The IRS imposes significant penalties if a business does not make its tax deposits on time, makes insufficient deposits, or does not use the EFTPS electronic filing system when it is required to do so. Its penalty structure is:

  • 2 percent penalty if deposits are made from one to five days late

  • 5 percent penalty if deposits are made 6 to 15 days late

  • 10 percent penalty if deposits are made 16 or more days late

  • 10 percent penalty if deposits are remitted to the wrong location

  • 10 percent penalty if the EFTPS is not used when it is required

  • 15 percent penalty if funds have not been remitted at least 10 days after the IRS sent a payment warning notification

Penalties can be avoided for very small payment shortfalls. There is no penalty if a deposit of up to $5,000 is short by no more than $100, or a larger deposit is short by no more than 2 percent of the total. If a shortfall of this size occurs, a semiweekly depositor must deposit the shortfall by the earlier of the next Form 941 due date or the first Wednesday or Friday following the fifteenth day of the next month. A monthly depositor must make the deposit with its next Form 941.

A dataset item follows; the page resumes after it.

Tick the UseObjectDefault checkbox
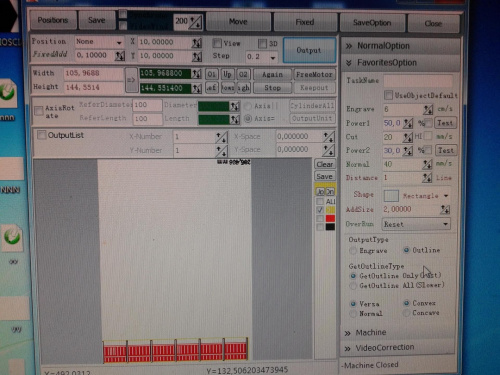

If an employer does not file its quarterly Form 941 in a timely manner, it will be penalized 5 percent for the amount of all net unpaid taxes shown on the return for each month during which the form is not filed. This penalty is capped at 25 percent, which essentially means that a business will be penalized for the first five months during which it does not file a Form 941.


Example. The Red Herring Fish Company's controller forgets to file a quarterly Form 941, which would have shown a net tax due of $2,200. Upon discovering the error 10 months later and filing the return, the IRS penalizes the firm for five percent of the $2,200 due, multiplied by five months, which is a 25 percent penalty, or $550.

It is possible to convince the IRS to mitigate or eliminate these penalties if reasonable cause is proven. However, given the size of the potential penalties, it is best to make the proper remittance of tax deposits a high priority by the payroll staff.